As I walk the steep cliff steps from the beach up to the coastal road, a man calls from behind for me to stop. We are both out of breath. He tells me, wheezing, that there are two sides to this story and that the voices of those who object to the nudist group should also be represented. Not his voice in particular, however; he does not want to be quoted.
In all, I speak to seven people on the beach who dislike the naturist group, some standing to the side, mocking the class. They suspect that the nudists are perverts, but they don’t want to be quoted. They are afraid of being labelled as prudes. The nudists taking part in the activities say that they suspect that their detractors are prudes, but they also don’t want to be quoted. They are afraid that they’ll be labelled as perverts. Opinions here are too private to be exposed in public. Of the nudists, only women will go on the record.
Medina says that the group holds classes on the beach because they want to strike a balance between letting the public know about the nudist group and not being in anyone’s face. They want to influence society, but gently. Passengers on the train passing by on the hillside might glimpse the group, but nobody’s sensitivities should be scandalised.
She says she once asked the police if they ever received complaints about the group. She was told: “people will complain about anything”. One time, as she was setting up, a Garda marched down to speak with her about the naturist group; he told her he thought it was cool. Even the people I spoke with who opposed the group didn’t seem to have a problem with nudism in general – some said they swam naked regularly – they just didn’t like the group meeting on their local beach.

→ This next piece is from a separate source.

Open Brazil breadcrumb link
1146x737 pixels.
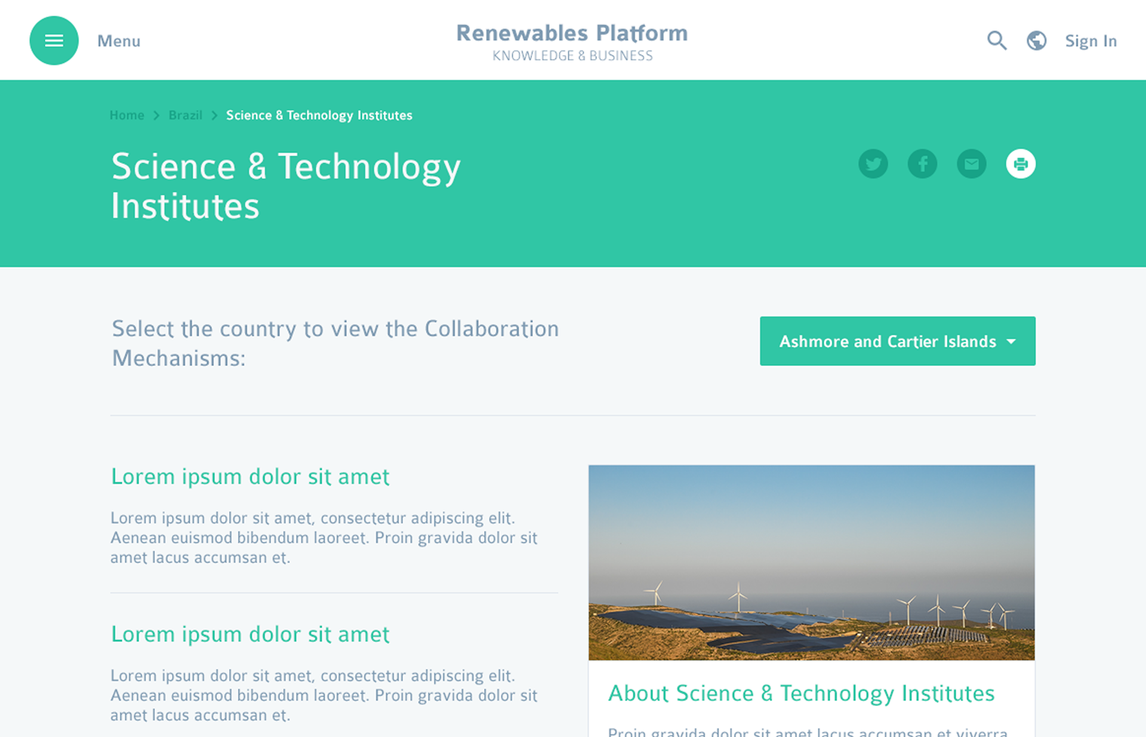(185, 115)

Similarly, when mother of two Ciara Langan photographs groups of naked people arranged against stark natural landscapes, she says the only opposition she ever encountered was when someone pressed a Mass leaflet into one of her stewards' hands. Usually, the participants who align themselves on sand dunes, mountains or beaches only hear cheers from passengers in passing vehicles.
If it's just a cultural hangup, ditch it. And then, weather permitting, ditch your clothes
“There are veterans of nudity who come to my events,” Langan said over the phone, “and then there are people who come as total newbies and they’ve never done anything like it before. They’re shaking like a leaf and really, really nervous. Then they strip off and are like, ‘This is amazing’. Or often, ‘Why didn’t I do this 20 years ago? I’ve carried my shame and my insecurities about my lumps or my bumps and all the things that humans have’.”

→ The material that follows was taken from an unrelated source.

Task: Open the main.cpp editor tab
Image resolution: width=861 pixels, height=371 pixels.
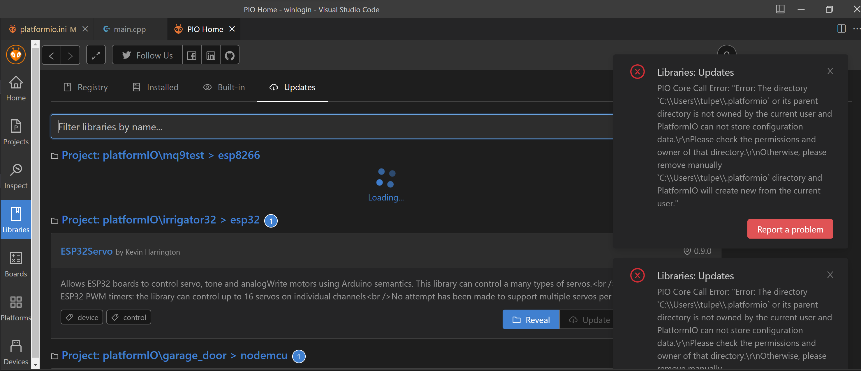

Langan says that she has never liked labels, metaphorical or physical. “The feeling of wind and rain, and of sunshine on my skin, it relaxes me,” she says. “The last storm we had, I happened to be in a city so I went up to the roof – there was nobody around, so it was grand – I left my clothes behind to feel the static charge.”

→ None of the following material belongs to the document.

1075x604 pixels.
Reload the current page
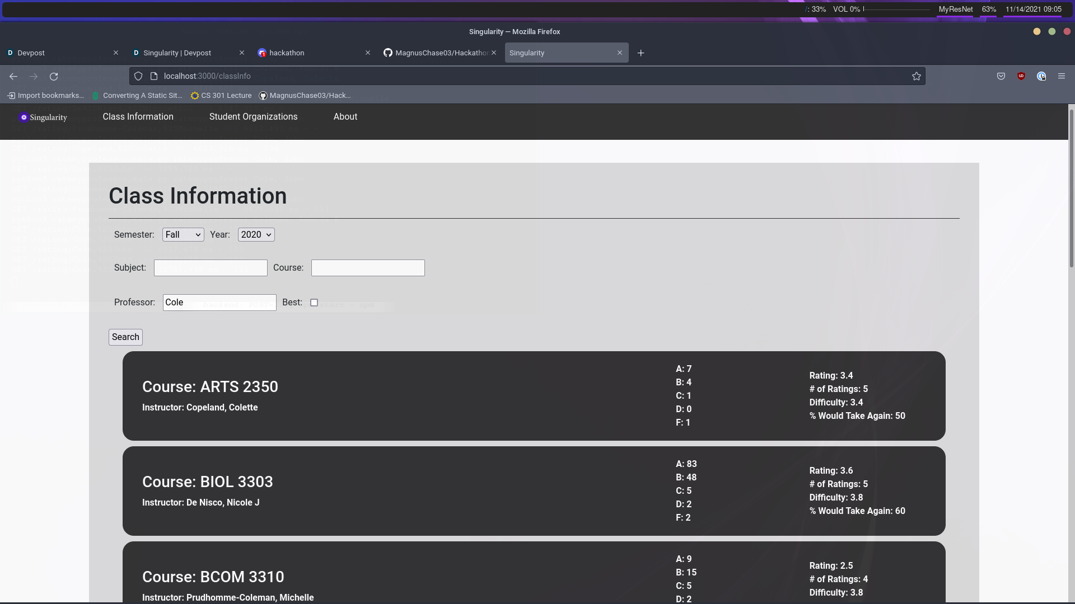pos(54,77)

Langan explains the etiquette of nudism to me: you put a towel beneath you when you sit; don’t stare; don’t act like it’s a dating event. Do people ever become aroused? “Sometimes it does happen. You can be sitting on a bus and it will happen for absolutely no reason,” Langan says, “but just excuse yourself from the group, don’t make an issue of it. If there is an individual walking around like that, that’s an individual you don’t want there.”
Nudists have a word for non-nudists: “textiles”. When asked to explain why they like to get naked in public, nudists often flip the question: why are textiles so averse to seeing naked people in public? If it’s just a cultural hangup, ditch it. And then, weather permitting, ditch your clothes.
“And when you do put your clothes back on, you’re changed,” Langan says. “You just carry it with you. You’ve more body confidence, you’re not as insecure, and your attitude toward how other people see your body – you care less.”